BAB DUA
TANGGAL 16 DAN 17 JULI
Saya tiba di
Styles pada tanggal 5 Juli, Sekarang akan saya ceritakan apa yang terjadi pada
tanggal 16 dan 17 Juli. Supaya mudah, akan saya ceritakan dengan terinci apa
yang terjadi pada hari itu. Kejadian-kejadian pada hari itu saya ingat sekali karena
berkali-kali ditanyakan dalam pemeriksaan yang lama dan melelahkan.
Saya menerima
surat dari Evelyn Howard dua hari setelah kepergiannya. Dia menceritakan bahwa
dia telah bekerja lagi sebagai seorang perawat di sebuah rumah sakit besar di
Middlttlg-ham, sebuah kota industri yang jauhnya lima belas mil dari Styles,
Dia ingin diberi tahu seandainya Nyonya Inglethorp ingin berbaik kembali dengannya.

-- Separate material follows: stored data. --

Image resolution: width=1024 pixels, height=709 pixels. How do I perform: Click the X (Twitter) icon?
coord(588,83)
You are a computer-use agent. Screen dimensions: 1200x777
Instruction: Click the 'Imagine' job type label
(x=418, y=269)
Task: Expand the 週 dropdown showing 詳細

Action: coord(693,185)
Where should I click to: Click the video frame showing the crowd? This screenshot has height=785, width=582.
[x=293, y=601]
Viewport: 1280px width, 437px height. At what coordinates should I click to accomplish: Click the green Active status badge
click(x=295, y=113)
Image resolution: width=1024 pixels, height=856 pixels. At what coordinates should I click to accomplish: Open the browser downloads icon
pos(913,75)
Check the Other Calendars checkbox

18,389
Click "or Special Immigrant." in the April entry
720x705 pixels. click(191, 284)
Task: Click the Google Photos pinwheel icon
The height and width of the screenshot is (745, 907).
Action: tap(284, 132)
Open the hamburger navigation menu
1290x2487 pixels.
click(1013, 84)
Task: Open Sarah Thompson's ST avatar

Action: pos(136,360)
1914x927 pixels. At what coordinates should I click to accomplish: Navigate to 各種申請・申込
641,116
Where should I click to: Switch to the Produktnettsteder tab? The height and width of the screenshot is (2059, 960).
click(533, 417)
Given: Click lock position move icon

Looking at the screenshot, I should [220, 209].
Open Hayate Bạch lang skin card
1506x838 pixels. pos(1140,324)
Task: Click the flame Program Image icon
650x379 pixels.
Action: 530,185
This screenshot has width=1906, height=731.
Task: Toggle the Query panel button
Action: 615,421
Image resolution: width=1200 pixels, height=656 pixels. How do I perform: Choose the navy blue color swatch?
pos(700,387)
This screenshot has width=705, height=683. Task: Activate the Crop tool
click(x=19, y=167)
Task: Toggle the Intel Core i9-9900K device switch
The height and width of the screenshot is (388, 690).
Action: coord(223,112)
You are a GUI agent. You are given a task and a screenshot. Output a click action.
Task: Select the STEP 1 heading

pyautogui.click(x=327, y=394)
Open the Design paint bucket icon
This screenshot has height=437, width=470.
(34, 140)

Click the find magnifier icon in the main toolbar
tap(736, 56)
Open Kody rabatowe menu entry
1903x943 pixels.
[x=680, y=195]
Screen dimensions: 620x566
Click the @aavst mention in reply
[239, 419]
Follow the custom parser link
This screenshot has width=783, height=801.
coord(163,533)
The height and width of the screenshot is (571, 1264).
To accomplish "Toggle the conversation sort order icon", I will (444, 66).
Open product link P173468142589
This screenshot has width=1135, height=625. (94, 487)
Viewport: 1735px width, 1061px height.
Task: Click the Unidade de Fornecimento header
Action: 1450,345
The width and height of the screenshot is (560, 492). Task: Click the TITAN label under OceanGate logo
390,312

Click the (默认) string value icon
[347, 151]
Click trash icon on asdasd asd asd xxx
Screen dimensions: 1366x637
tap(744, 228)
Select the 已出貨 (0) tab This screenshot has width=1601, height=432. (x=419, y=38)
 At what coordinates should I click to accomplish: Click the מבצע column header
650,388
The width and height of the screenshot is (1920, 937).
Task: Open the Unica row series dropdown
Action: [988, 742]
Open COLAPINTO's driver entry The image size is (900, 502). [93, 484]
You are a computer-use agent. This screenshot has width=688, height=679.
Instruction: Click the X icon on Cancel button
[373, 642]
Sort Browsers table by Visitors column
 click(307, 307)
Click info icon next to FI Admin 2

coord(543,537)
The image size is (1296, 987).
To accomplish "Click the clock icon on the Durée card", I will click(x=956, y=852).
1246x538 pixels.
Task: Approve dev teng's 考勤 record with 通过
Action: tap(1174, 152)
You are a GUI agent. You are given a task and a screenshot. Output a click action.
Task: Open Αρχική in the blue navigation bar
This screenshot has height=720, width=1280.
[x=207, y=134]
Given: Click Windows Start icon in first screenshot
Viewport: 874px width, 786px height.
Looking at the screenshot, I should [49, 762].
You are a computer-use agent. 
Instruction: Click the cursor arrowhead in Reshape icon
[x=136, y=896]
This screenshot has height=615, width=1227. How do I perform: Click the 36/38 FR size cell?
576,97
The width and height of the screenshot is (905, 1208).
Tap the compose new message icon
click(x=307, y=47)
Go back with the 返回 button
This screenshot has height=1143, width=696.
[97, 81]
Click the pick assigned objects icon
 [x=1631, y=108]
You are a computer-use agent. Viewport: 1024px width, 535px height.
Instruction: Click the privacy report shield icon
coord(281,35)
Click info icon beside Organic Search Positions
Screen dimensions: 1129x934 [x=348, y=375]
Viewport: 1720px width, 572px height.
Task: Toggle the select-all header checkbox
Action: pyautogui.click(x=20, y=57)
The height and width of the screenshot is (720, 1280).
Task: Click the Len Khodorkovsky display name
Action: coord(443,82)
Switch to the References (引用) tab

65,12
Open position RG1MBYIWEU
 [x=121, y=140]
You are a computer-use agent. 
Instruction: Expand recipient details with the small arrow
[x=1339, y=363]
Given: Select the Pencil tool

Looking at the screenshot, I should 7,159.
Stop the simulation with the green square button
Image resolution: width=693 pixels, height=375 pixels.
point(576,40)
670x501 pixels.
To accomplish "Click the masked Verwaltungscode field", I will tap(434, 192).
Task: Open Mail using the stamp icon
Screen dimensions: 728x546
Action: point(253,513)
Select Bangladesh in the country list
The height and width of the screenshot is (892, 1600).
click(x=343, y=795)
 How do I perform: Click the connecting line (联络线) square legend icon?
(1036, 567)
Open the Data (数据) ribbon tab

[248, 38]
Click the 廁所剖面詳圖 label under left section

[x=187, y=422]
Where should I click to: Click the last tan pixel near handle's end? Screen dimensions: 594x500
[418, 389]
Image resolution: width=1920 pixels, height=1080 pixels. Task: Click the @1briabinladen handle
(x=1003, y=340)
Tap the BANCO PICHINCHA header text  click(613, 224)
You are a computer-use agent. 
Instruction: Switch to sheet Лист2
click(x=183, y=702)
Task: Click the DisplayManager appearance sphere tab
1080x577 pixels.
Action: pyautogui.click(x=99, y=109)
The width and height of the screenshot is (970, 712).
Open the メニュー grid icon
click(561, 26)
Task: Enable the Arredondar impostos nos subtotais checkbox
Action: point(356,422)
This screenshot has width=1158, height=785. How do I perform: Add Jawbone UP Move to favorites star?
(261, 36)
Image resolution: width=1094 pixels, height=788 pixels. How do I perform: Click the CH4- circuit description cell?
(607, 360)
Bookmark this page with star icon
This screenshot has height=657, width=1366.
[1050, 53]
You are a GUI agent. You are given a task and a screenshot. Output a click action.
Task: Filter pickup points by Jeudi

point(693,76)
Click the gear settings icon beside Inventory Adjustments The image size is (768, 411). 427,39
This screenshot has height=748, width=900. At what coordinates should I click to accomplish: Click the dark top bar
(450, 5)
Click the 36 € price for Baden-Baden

Satu-satunya hal yang mengganggu ketenangan saya adalah hubungan yang sangat akrab
antara Nyonya Cavendish dengan Dr. Bauerstein. Saya tak mengerti apa yang dilihatnya
pada laki-laki itu.
Tanggal 16 Juli
jatuh pada hari Senin. Hari itu terjadilah suatu kekacauan. Bazar yang meriah
diadakan pada hari Sabtu dan suatu pertunjukan, di mana Nyonya Inglethorp akan
membaca sebuah puisi perang, juga diadakan pada hari itu. Sepanjang pagi kami semua
sibuk, menghiasi gedung pertemuan desa, tempat diselenggarakannya bazar tersebut.
Kami terlambat makan siang dan istirahat di taman setelah makan. Saya melihat
sikap John yang tidak seperti biasa. Dia kelihatan gelisah.
Setelah minum
teh, Nyonya Inglethorp berbaring sebentar untuk beristirahat. Saya menantang
Mary Cavendish untuk main tenis. Pada jam tujuh kurang seperempat, Nyonya
Inglethorp memanggil kami dan mengatakan bahwa kami pasti terlambat karena
makan malam akan dihidangkan lebih awal. Kami tergesa-gesa bersiap, dan sebelum
selesai makan, mobil telah menunggu di pintu.
Pertunjukan itu
sangat berhasil. Nyonya Inglethorp mendapat sambutan dan tepukan meriah dari
para penonton. Ada juga pertunjukan tablo, dan Cynthia ikut bermain. Dia tidak
pulang bersama kami karena diundang ke sebuah pesta dan akan menginap di tempat
kawannya yang ikut main tablo.
Pagi harinya,
Nyonya Inglethorp makan pagi di tempat tidurnya, karena dia terlalu lelah.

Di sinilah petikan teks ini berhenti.